LIST OF TASKS:
A - Do these statements agree with the Josef Pöttinger profile? (i) He made 14 appearances for Germany. (ii) In 1928 Bayern Munich won the German championship. (iii) He first played in Bayern Munich's first team at 16. Answer yes or no for each and quote the words of the profile that decide it.
B - Carry the Josef Pöttinger profile on past its last sentence.
··· EXCERPTED PASSAGE
Personal information
- Date of birth: 16 April 1903
- Place of birth: Munich, German Empire
- Date of death: 9 September 1970 (aged 67)
- Place of death: Munich, West Germany
- Position: Striker

Senior career*
- Years: Team / Apps / (Gls)
- 1919–1931: FC Bayern Munich / 175 / (189 )

International career
- 1926–1930: Germany / 14 / (9)

Managerial career
- 1934–1938: 1. SV Jena
- 1939: VfB Stuttgart
- 1946–1947: FC Bayern Munich
- 1949–1951: BC Augsburg

= Josef Pöttinger =

German footballer

Josef Pöttinger (16 April 1903 – 9 September 1970) was a German football player. His nicknames were Sepp and Pötschge. During his career he played for Bayern Munich and had 14 appearances for Germany.

==Club career==

Pöttinger debuted with 16 years in the first team of Bayern Munich. He was a striker, renowned for his technical excellence. His opponents' difficulties to stop him often resulted in brutal fouls, which led to constant injuries for Pöttinger and eventually to an early end of his career.

When Bayern Munich won the southgerman championship 1925–26 he had scored 57 times during the season. 1928 was the year of his greatest success with the club, when they reached the semifinals of the German championship. He had to end his career in 1930 due to knee-injury.
······
··· SUPPLIED DATA
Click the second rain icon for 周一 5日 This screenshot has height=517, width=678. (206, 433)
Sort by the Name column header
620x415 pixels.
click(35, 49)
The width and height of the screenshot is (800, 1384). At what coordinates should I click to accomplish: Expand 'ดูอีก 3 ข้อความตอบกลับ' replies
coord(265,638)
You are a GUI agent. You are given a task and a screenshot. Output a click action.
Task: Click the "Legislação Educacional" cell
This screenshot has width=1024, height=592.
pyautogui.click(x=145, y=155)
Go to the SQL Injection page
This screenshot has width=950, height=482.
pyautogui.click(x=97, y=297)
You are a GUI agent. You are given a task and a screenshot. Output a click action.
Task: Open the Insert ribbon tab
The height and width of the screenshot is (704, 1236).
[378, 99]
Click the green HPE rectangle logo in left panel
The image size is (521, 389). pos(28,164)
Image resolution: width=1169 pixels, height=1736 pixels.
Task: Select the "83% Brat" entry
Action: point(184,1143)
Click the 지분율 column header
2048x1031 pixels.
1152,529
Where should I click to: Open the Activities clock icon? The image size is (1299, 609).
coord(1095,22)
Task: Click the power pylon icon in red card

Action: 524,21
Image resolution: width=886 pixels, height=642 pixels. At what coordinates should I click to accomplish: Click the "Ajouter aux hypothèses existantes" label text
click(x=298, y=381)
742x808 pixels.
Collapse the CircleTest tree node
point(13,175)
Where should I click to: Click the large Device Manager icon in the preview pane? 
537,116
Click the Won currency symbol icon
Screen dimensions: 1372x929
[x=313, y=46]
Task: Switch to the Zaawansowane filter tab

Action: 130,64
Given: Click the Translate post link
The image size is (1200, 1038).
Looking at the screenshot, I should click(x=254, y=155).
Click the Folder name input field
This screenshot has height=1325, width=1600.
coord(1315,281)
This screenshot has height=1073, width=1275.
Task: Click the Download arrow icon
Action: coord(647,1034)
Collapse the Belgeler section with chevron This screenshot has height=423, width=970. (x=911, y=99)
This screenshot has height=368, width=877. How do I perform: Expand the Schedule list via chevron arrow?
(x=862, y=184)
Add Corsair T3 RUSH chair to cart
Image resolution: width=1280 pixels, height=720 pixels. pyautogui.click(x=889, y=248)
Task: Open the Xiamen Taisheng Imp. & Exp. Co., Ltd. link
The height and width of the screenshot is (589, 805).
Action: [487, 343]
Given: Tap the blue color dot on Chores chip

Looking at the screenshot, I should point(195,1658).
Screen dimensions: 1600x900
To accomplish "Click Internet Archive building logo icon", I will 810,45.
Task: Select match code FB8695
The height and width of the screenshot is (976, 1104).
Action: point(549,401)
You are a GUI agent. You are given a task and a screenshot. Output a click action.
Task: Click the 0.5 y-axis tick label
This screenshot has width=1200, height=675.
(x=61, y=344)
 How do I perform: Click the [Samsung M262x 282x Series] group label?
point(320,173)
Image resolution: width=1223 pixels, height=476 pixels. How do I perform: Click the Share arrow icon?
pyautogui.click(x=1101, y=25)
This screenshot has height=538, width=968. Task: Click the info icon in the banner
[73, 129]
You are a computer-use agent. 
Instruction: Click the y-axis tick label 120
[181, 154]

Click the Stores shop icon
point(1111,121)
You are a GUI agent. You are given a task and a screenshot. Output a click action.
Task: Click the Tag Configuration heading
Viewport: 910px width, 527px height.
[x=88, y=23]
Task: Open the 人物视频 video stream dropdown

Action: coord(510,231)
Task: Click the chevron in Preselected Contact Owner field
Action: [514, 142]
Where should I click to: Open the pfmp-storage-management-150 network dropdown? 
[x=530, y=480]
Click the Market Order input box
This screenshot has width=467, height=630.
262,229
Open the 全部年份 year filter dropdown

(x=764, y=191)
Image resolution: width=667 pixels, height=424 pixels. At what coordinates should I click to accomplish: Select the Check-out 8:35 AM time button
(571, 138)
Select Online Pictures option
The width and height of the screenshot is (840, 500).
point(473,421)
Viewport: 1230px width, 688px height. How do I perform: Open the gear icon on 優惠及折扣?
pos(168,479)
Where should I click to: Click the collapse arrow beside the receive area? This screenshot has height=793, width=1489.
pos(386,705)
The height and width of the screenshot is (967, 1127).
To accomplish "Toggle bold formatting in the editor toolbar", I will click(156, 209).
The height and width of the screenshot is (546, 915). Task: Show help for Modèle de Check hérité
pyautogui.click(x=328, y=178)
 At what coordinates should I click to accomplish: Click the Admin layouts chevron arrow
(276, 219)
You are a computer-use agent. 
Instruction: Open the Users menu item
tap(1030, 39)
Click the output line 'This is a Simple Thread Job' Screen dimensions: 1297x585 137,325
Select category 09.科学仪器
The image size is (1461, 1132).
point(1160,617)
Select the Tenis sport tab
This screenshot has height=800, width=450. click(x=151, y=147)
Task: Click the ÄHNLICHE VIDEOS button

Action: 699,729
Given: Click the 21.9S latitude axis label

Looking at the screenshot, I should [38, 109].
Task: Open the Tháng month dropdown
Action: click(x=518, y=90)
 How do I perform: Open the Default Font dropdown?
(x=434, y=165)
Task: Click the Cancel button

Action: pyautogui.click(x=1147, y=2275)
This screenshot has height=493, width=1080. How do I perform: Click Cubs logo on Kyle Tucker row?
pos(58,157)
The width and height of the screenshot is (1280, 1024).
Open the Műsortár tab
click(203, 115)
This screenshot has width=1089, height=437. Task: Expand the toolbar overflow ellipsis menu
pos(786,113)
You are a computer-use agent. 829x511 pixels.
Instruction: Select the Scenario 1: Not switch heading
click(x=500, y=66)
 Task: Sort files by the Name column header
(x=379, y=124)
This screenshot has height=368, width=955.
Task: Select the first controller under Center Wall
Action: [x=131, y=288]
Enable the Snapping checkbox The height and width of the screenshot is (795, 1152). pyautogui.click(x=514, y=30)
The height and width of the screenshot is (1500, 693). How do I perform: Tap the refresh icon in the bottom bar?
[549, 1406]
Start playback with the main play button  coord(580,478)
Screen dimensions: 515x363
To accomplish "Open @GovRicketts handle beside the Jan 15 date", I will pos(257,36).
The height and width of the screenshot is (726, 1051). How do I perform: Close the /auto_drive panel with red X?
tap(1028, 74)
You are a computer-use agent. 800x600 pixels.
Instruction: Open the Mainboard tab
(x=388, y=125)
······
ANSWERS BY ITEM NUMBER:
A -
(i) Yes: "had 14 appearances for Germany"
(ii) No: "they reached the semifinals of the German championship"
(iii) Yes: "Pöttinger debuted with 16 years in the first team of Bayern Munich"

B -
An interesting match among the friendly matches in the season 1926–27 was the game between Bayern Munich and FC Basel. Not only because of the result, Bayern won by ten goals to nil, but because of the goal scoring. On 3 April 1927, Bayern played at home in Munich and Pöttinger scored a "perfect" hat-trick within the first 12 minutes of the game (3', 10', 12') and in the second half he scored five consecutive goals (52', 60', 62', 68', 83').

==National team==

His first game for the Germany national team was on 18 April 1926 in Düsseldorf against the Netherlands. In the 4:2 win he scored three times. He participated with his team in the Olympic Games 1928.

==Coaching==

Pöttinger coached the VfB Pankow, 1. SV Jena, Teutonia Munich, VfB Stuttgart, FC Bayern Munich, 1. FC Lichtenfels, and BC Augsburg.